Commercial Litigation and Arbitration

Anonymously-Authored Memorandum Posted on Facebook Excluded as “At Least Double Hearsay”

Monet v. Bank of Am., N.A., 2015 Cal. App. Unpub. LEXIS 2638 (Cal. Ct. App. April 16, 2015):

Plaintiff Christopher Monet, individually and as trustee of the L & M Family Living Trust (hereafter jointly Monet), obtained a loan for $868,000 secured by a deed of trust on real property. Monet defaulted on his loan. After the property was sold at a foreclosure sale, Monet sued the mortgage lender, trustee, and other entities to set aside the foreclosure sale. The operative complaint contained seven causes of action that survived demurrer. These included causes of action: (1) to set aside the foreclosure sale, (2) for wrongful foreclosure, (3) to void or cancel the trustee's deed upon sale, (4) to quiet title, (5) for negligence, (6) for unfair business practices, and (7) for injunctive relief.

 Monet appeals from the trial court's grant of summary judgment. ***

 III.

Monet's Evidence We begin with an analysis of Monet's evidence in opposition to the motion for summary judgment. If the moving party meets its initial burden, the party opposing a motion for summary judgment must produce substantial responsive evidence showing some triable issue of material fact. (Sangster v. Paetkau (1998) 68 Cal.App.4th 151, 166.) An opposition that contains no evidence, but simply asserts a right to a jury trial on the issues in the case, is insufficient. (See e.g., Shepherd v. Jones (1982) 136 Cal.App.3d 1049, 1062.) The opposing party cannot controvert the moving party's showing with evidence that is "based on speculation, imagination, guess work, or mere possibilities." (Doe v. Salesian Society (2008) 159 Cal.App.4th 474, 481.)
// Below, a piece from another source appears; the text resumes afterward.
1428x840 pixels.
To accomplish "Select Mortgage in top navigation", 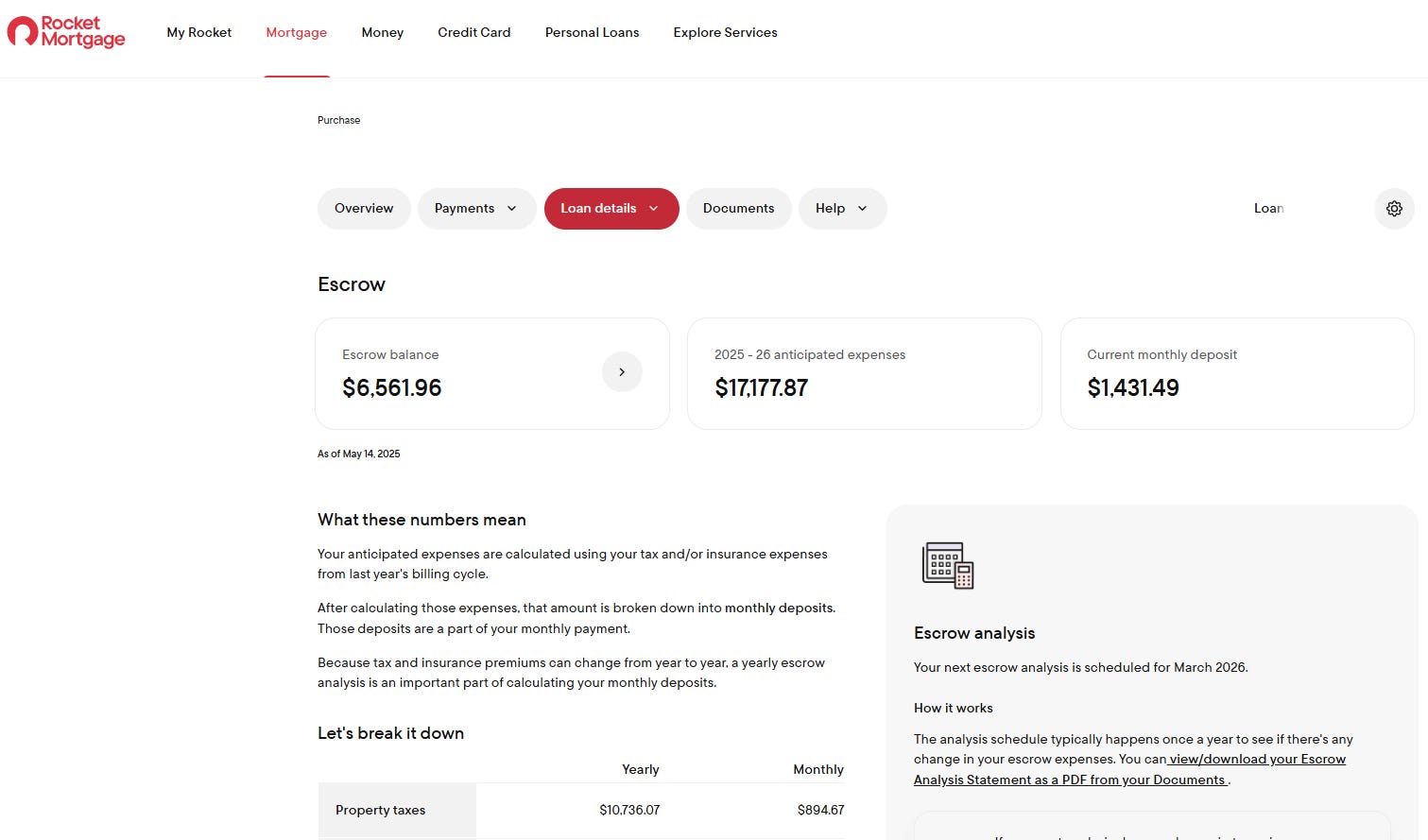I will (x=296, y=32).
 The party opposing summary judgment [*21]  must produce admissible evidence raising a triable issue of material fact. (Hayman v. Block (1986) 176 Cal.App.3d 629, 639.) "The same rules of evidence that apply at trial also apply to the declarations submitted in support of and in opposition to motions for summary judgment. Declarations must show the declarant's personal knowledge and competency to testify, state facts and not just conclusions, and not include inadmissible hearsay or opinion." (Bozzi v. Nordstrom, Inc. (2010) 186 Cal.App.4th 755, 761.) In addition to admissible evidence, a summary judgment motion may be based on facts that the court must or may judicially notice under Evidence Code sections 451 and 452. (Code Civ. Proc., 437c, subd. (b)(1).)
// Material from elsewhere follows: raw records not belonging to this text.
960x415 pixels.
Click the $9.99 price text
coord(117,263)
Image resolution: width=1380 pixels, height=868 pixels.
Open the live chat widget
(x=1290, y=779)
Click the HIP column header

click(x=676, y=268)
 A. Declaration of Monet's Counsel.   

Monet did not file a declaration in opposition to the motion for summary judgment. Instead, he relied on the declaration of his counsel, Megan Dailey, and exhibits attached to his first amended complaint. Dailey's declaration attempts to introduce three documents into evidence: (1) the memorandum prepared by an unnamed source summarizing information obtained from Facebook, (2) an excerpt from a Form 8-K that Countrywide Financial Corporation filed with the SEC, and (3) a screenshot from an FDIC website. In her declaration, Dailey made little effort to authenticate the documents. She did not even declare [*22]  that the first two documents were true and correct copies of what they purport to be, although she did make such a declaration regarding the screenshot.
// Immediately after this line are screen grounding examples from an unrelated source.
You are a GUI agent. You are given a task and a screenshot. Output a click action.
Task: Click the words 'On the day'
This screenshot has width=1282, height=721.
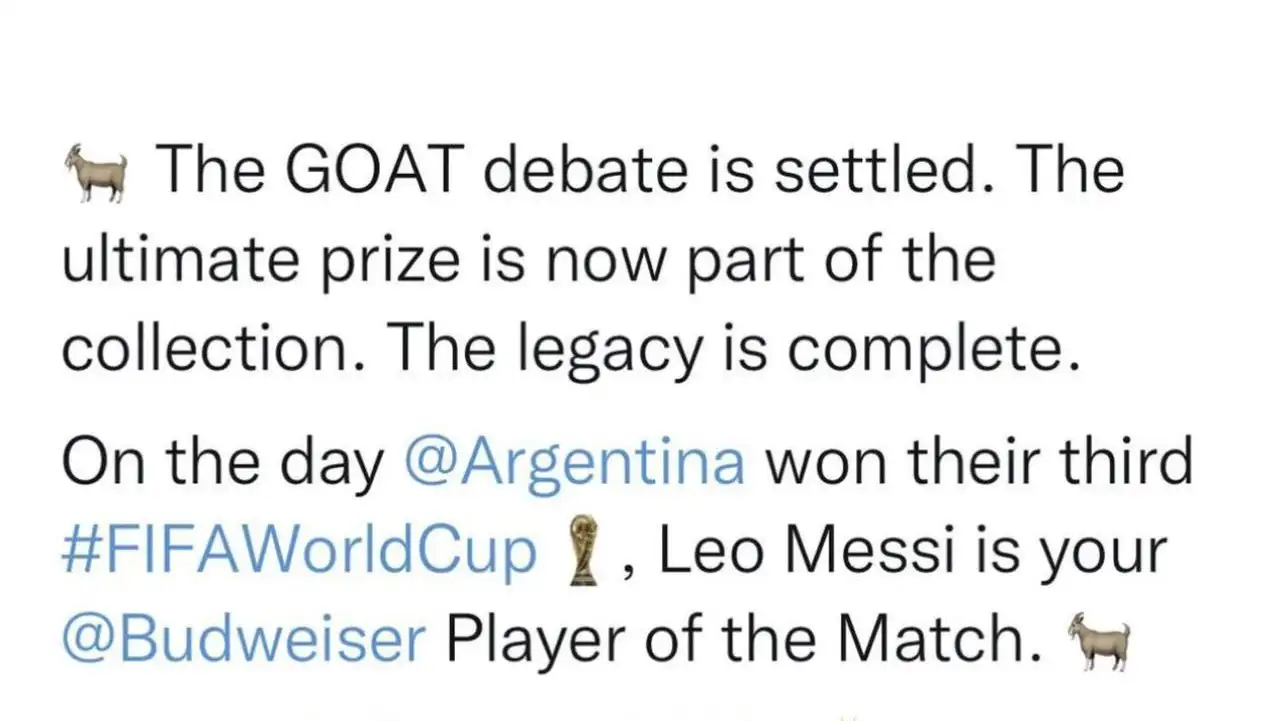223,461
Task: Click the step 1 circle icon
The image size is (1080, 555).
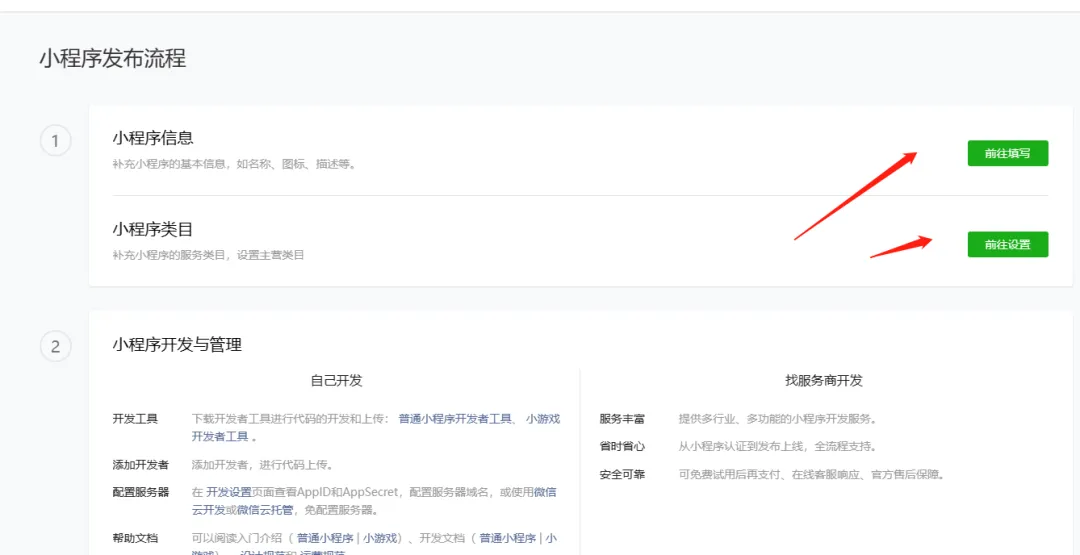Action: point(55,140)
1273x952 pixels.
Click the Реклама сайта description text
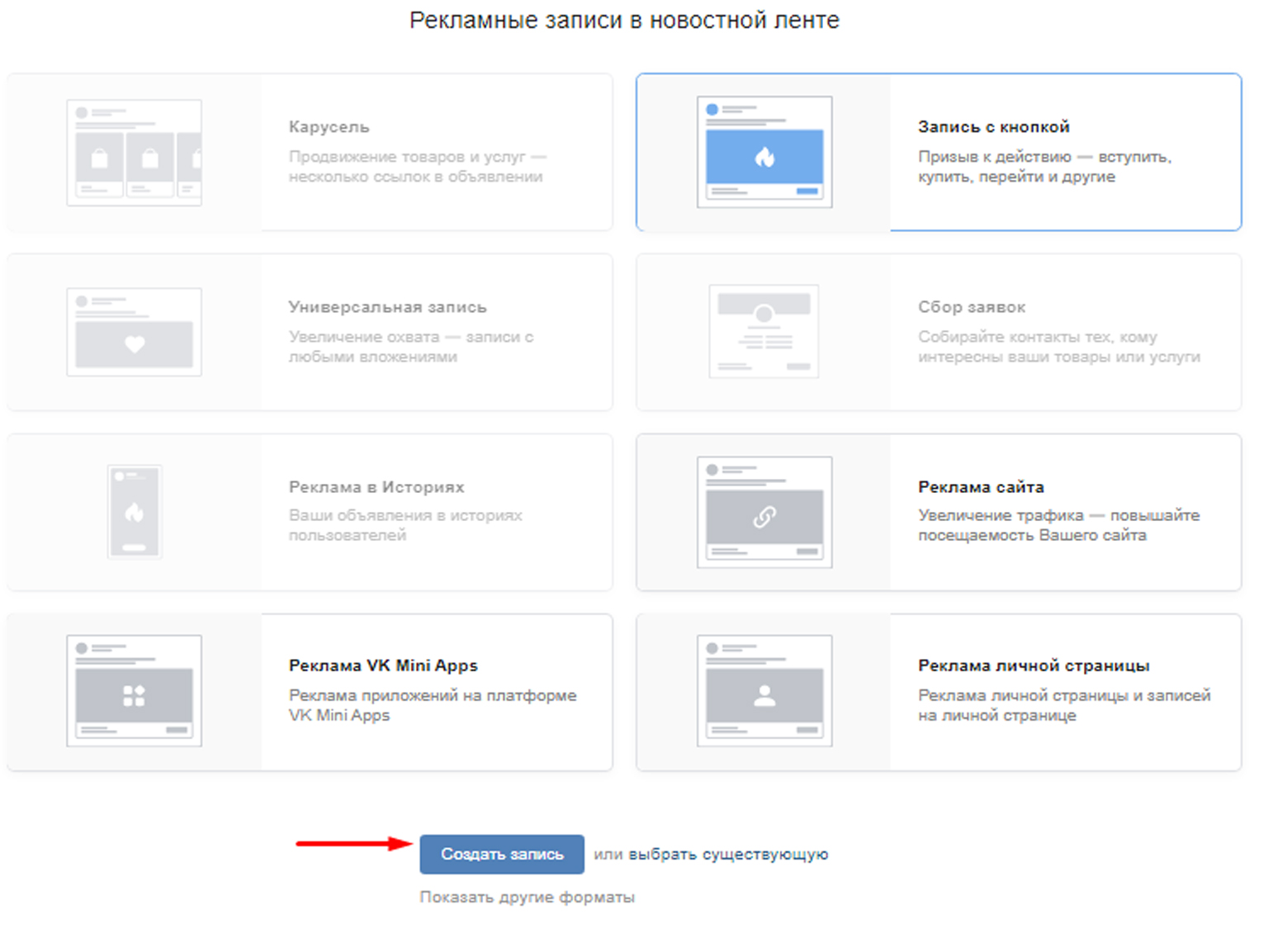(1058, 525)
Dailey stated that the Form 8-K and the screenshot are judicially noticeable, but did not file a request for judicial notice or otherwise tell the court which provisions of the Evidence Code she was relying on in requesting judicial notice. (Rule 3.1350(e)(4) [request for judicial notice must be "separately stapled and titled" "request for judicial notice in opposition to [moving party's] motion for summary judgment . . ."; original italics].) " ' "Judicial notice is the recognition and acceptance by the court, for use by the trier of fact or by the court, of the existence of a matter of law or fact that is relevant to an issue in the action without requiring formal proof of the matter." ' " (Poseidon Development, Inc. v. Woodland Lane Estates, LLC (2007) 152 Cal.App.4th 1106, 1117, italics added.) The material Monet asked the court to judicially notice related to the 2008 merger between Countrywide and Bank of America, N.A. and the "2009 FDIC receivership of Countrywide assets." But those facts were not material or probative of anything related to the issues raised in the summary judgment motion, other than as background information. We [*23]  therefore need not analyze further whether the documents were judicially noticeable, and we will not consider those documents.

 The memorandum by an unnamed person about representations others made on Facebook is at least double hearsay. Dailey did not disclose who did the internet research or who authored the memorandum. And she made no effort to address the hearsay problem presented by this "evidence" or to demonstrate how it was otherwise admissible. It was therefore not properly before the trial court and will not be considered on appeal.